By Tess Stynes
Williams Cos. (WMB) said its first-quarter earnings fell sharply
on lower natural-gas-liquids margins.
The year earlier period also included insurance proceeds related
to a June 2013 explosion at its Geismar plant in Louisiana.
Williams in February completed the merger of two master-limited
partnerships it controls--William Partners and Access Midstream
Partners--into one giant natural-gas pipeline system under the
Williams Partners name.
Williams Partners, a major pipeline company based in Tulsa,
Okla., has sought to increase its presence in shale formations
where drillers are using new technologies to produce more oil and
natural gas. Earlier this month Williams Partners reached a $575
million deal to buy an additional 21% equity interest in Utica East
Ohio Midstream LLC, raising its interest in the company to 70%.

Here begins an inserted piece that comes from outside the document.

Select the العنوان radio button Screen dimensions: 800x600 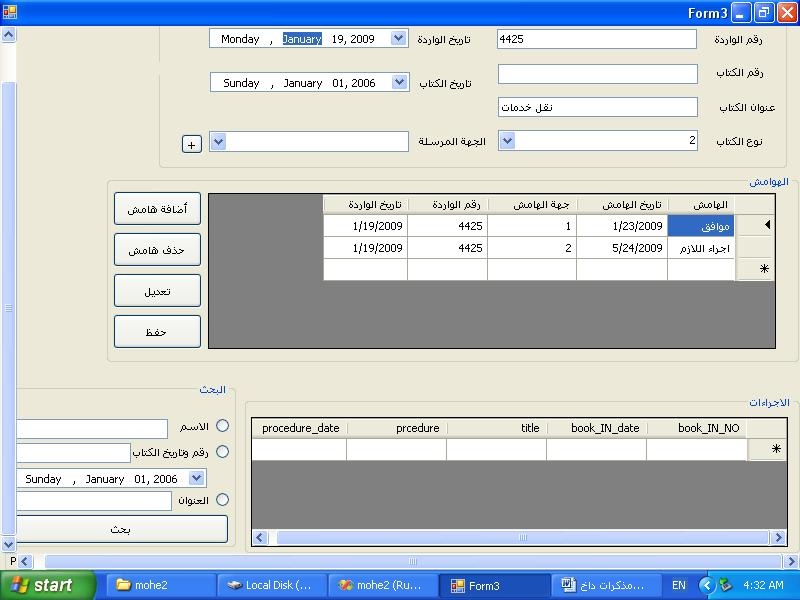[222, 499]
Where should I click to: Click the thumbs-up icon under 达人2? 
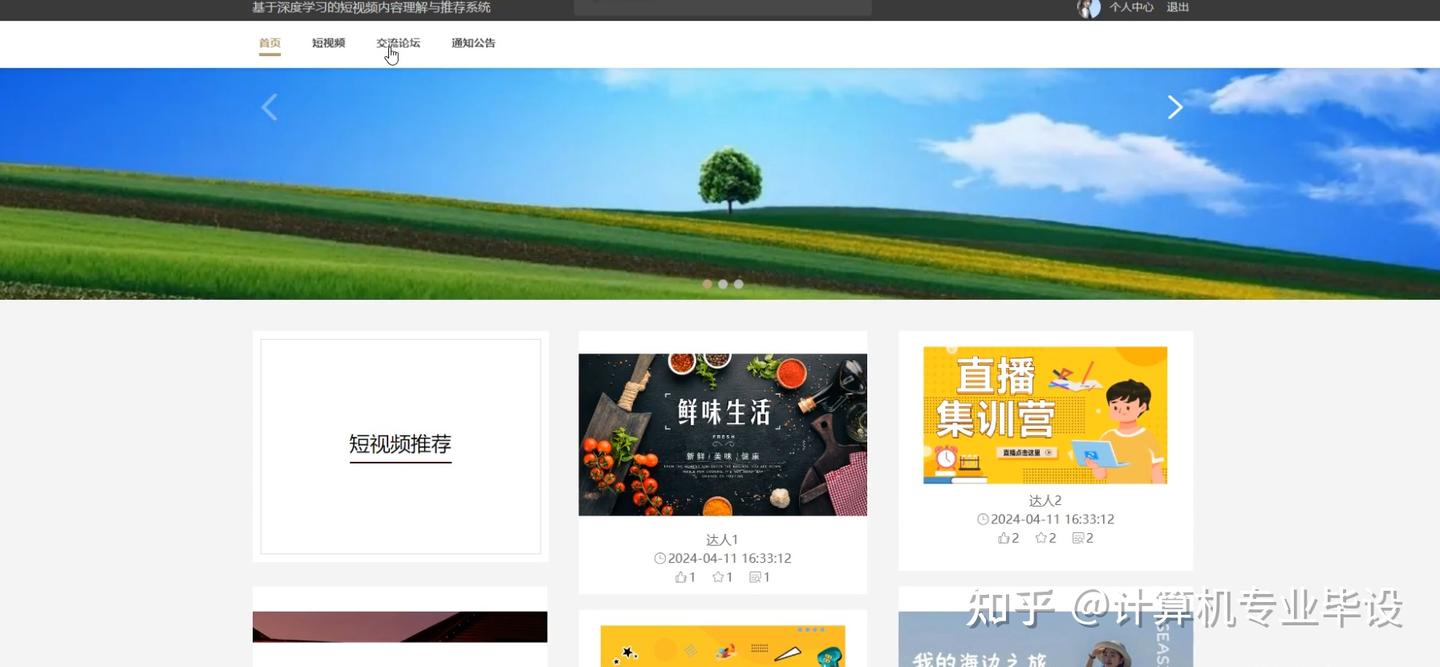click(x=1006, y=537)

Like many pipeline companies, Williams Partners generates
revenue from fees, reducing some of the direct exposure to the
recent volatility of oil and gas prices.
However, the MLP hasn't been immune to pressures from low
commodities prices and in February cut its 2015 guidance for
earnings before interest, taxes, depreciation and amortization to
$4.5 billion. On Wednesday, the company said it expects Ebitda at
the low end of its February guidance, citing impacts related to the
extended ramp up of the Geismar plant and impacts from low
commodities prices on volume and margins.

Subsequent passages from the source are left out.